(Your goal)
Only the lines below from the one that contains "Слушателям (71, 1947)" through the one that contains "[Facebook] (136, 2052)" should appear in your answer, exact and without pictures.

━━━ The data ━━━

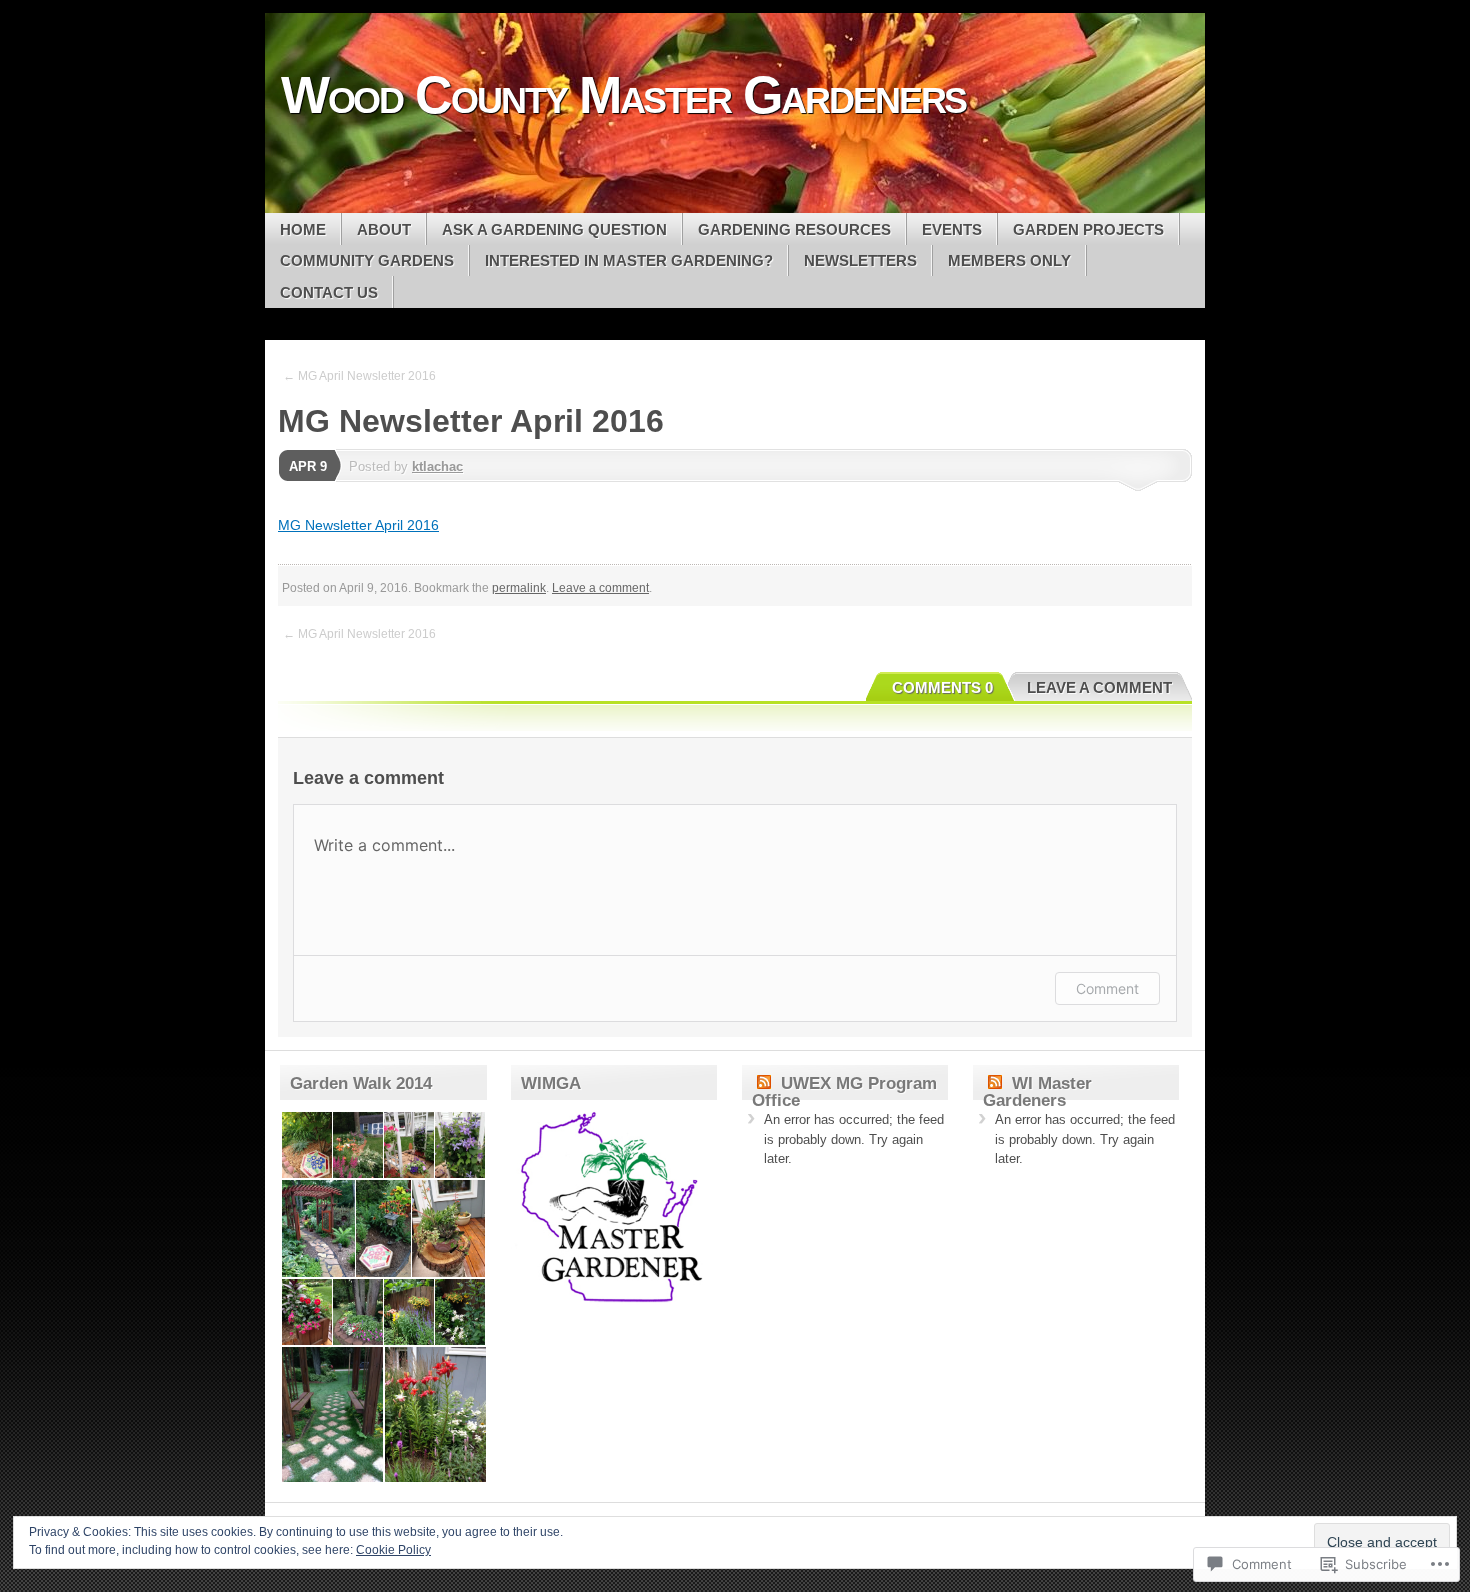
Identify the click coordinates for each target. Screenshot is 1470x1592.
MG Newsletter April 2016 (358, 525)
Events (952, 229)
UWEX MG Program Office (844, 1092)
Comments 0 (942, 687)
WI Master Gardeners (1037, 1092)
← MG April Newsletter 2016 (359, 376)
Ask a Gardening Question (554, 229)
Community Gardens (367, 260)
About (384, 229)
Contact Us (329, 292)
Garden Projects (1088, 229)
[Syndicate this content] (764, 1083)
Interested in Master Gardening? (629, 260)
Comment (1107, 988)
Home (303, 229)
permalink (519, 588)
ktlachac (437, 466)
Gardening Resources (794, 229)
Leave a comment (600, 588)
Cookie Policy (393, 1550)
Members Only (1009, 260)
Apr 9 (308, 466)
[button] (305, 1145)
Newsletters (860, 260)
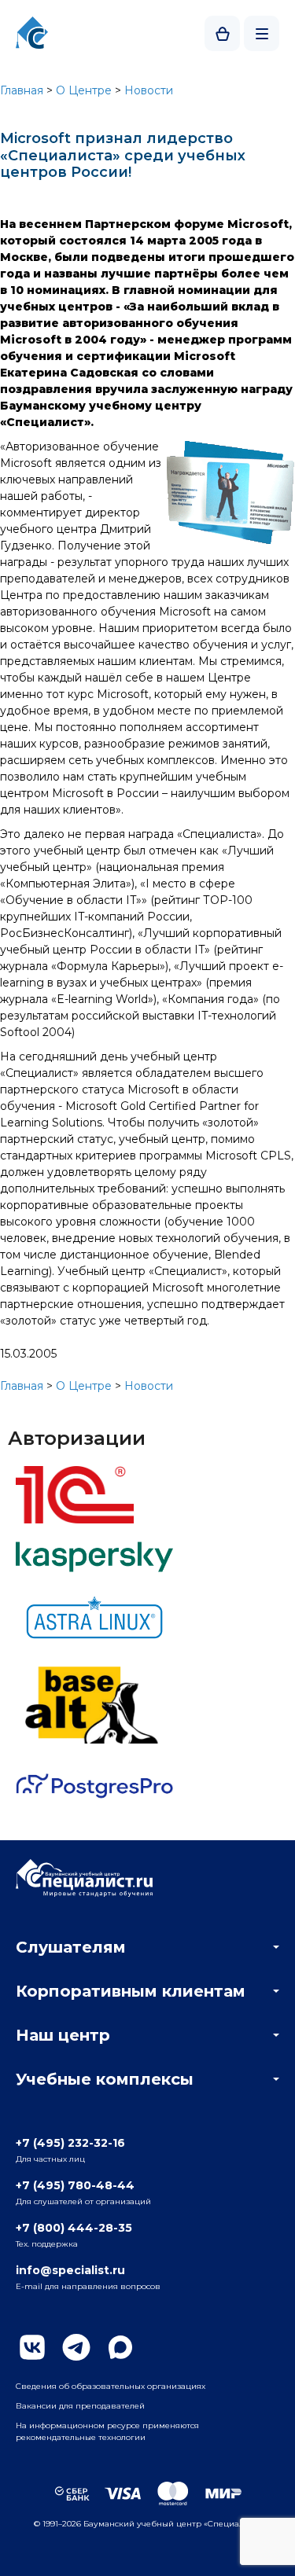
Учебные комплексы (105, 2079)
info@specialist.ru (70, 2270)
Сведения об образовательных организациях (110, 2386)
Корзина (222, 33)
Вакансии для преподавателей (80, 2406)
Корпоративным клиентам (130, 1991)
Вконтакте (32, 2347)
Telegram (76, 2347)
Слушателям (71, 1947)
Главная (21, 90)
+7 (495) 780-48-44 (75, 2185)
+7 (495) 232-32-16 (70, 2142)
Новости (148, 90)
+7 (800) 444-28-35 (74, 2227)
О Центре (84, 90)
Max (120, 2347)
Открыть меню (261, 33)
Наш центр (63, 2035)
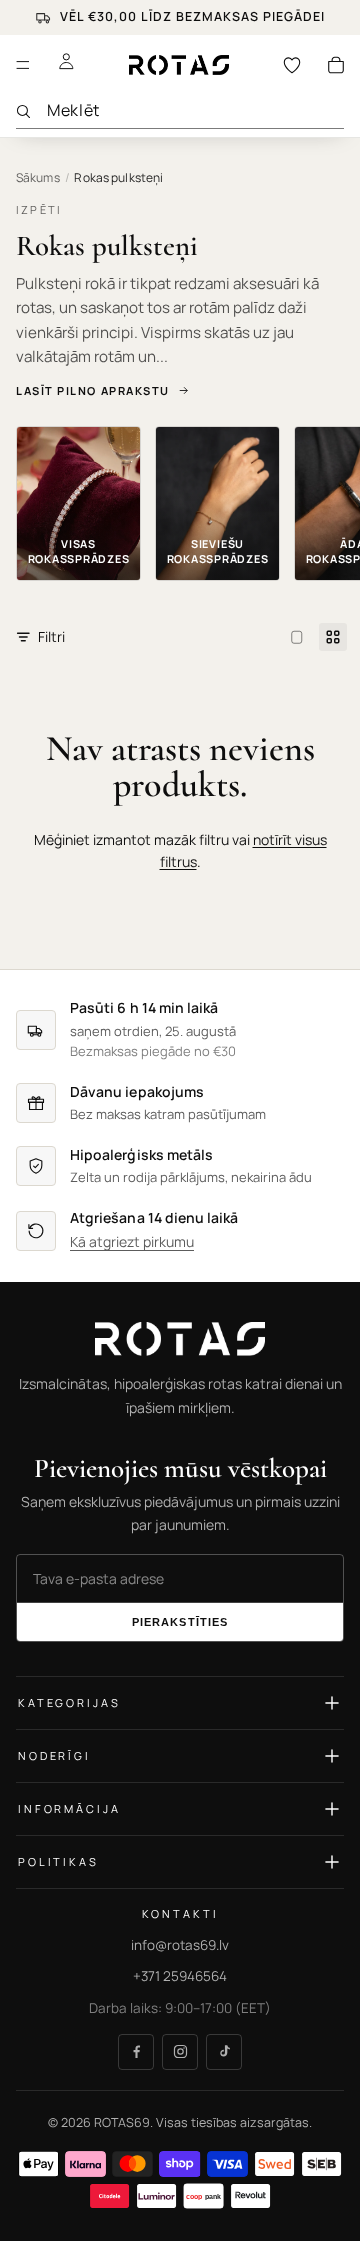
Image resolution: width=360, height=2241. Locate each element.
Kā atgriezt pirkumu (132, 1242)
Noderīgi (54, 1756)
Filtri (51, 636)
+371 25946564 (180, 1977)
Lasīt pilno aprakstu (93, 390)
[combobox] (195, 110)
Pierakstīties (180, 1623)
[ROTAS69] (180, 1339)
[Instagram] (180, 2052)
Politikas (58, 1862)
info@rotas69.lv (180, 1945)
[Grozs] (336, 65)
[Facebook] (136, 2052)
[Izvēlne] (23, 65)
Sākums (38, 177)
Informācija (69, 1809)
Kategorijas (69, 1703)
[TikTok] (224, 2052)
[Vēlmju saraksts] (292, 65)
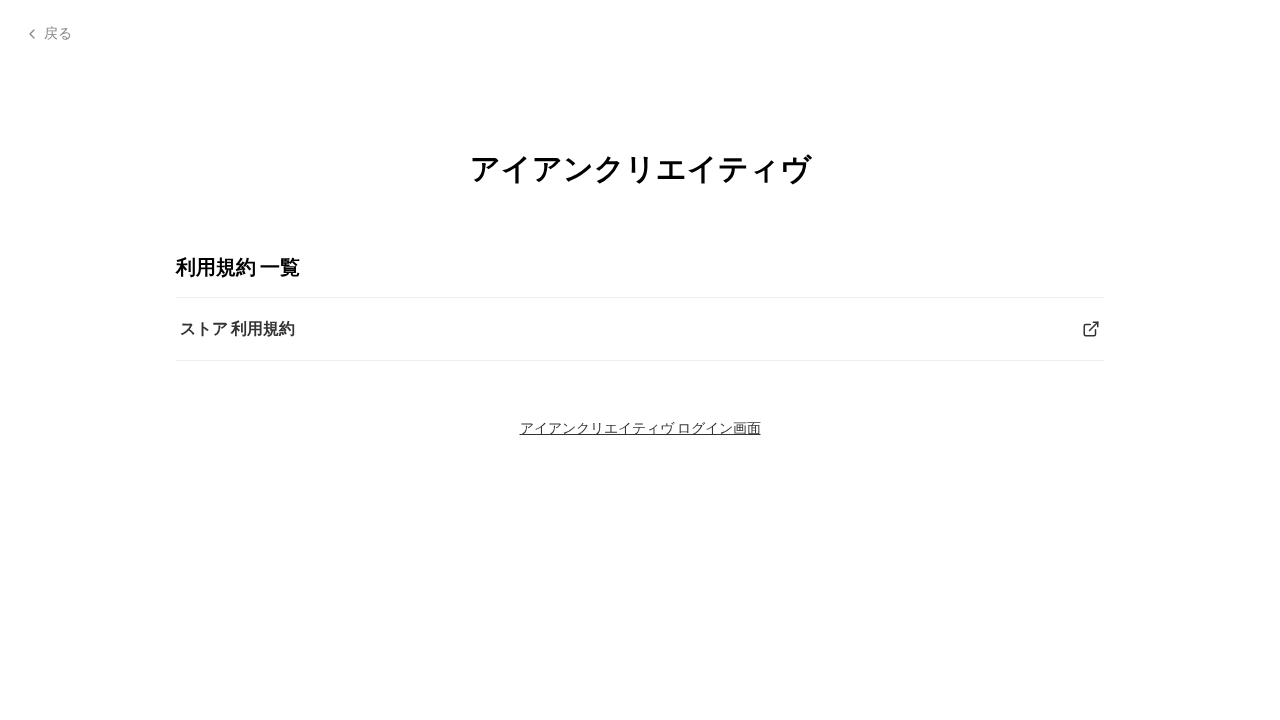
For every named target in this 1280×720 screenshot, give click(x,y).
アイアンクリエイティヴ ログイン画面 (640, 427)
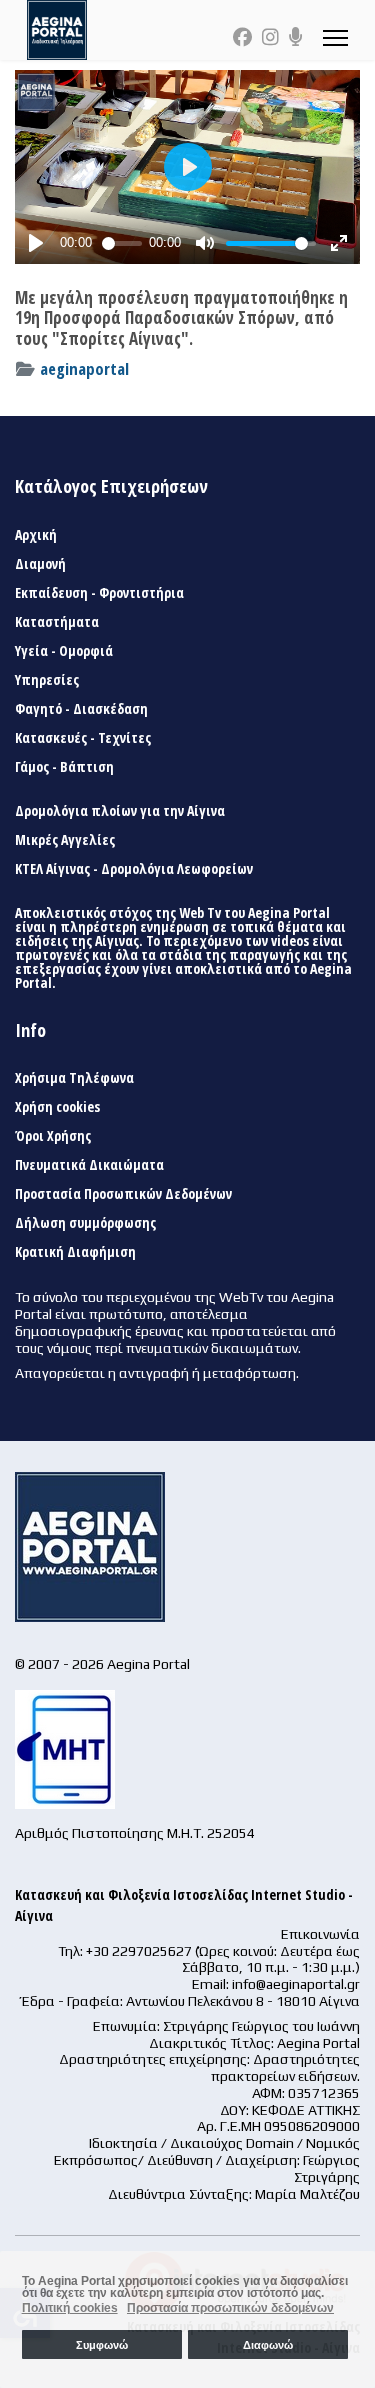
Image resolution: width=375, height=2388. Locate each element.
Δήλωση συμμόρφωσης (85, 1223)
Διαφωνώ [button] (268, 2345)
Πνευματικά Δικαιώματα (89, 1165)
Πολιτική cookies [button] (70, 2308)
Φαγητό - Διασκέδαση (81, 709)
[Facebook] (242, 37)
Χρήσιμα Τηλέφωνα (74, 1078)
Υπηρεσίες (47, 680)
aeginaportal (84, 368)
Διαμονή (40, 564)
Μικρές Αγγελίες (65, 840)
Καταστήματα (57, 622)
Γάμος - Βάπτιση (64, 767)
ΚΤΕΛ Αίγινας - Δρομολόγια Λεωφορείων (134, 869)
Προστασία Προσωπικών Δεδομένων (123, 1194)
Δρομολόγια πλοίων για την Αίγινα (120, 811)
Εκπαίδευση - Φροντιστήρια (99, 593)
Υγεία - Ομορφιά (64, 651)
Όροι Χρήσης (53, 1136)
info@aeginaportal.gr (296, 1984)
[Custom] (296, 37)
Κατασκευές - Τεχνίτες (83, 738)
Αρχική (36, 535)
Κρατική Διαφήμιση (75, 1252)
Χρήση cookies (57, 1107)
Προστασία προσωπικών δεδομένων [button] (230, 2308)
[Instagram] (270, 37)
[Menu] (335, 37)
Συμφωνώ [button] (102, 2345)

━━━

(Output below)
Слушателям (71, 1947)
Главная (21, 90)
+7 (495) 780-48-44 (75, 2185)
+7 (495) 232-32-16 (70, 2142)
Новости (148, 90)
+7 (800) 444-28-35 (74, 2227)
О Центре (84, 90)
Max (120, 2347)
Открыть меню (261, 33)
Наш центр (63, 2035)
Image resolution: width=360, height=2241. Locate each element.
Kā atgriezt pirkumu (132, 1242)
Noderīgi (54, 1756)
Filtri (51, 636)
+371 25946564 (180, 1977)
Lasīt pilno aprakstu (93, 390)
[combobox] (195, 110)
Pierakstīties (180, 1623)
[ROTAS69] (180, 1339)
[Instagram] (180, 2052)
Politikas (58, 1862)
info@rotas69.lv (180, 1945)
[Grozs] (336, 65)
[Facebook] (136, 2052)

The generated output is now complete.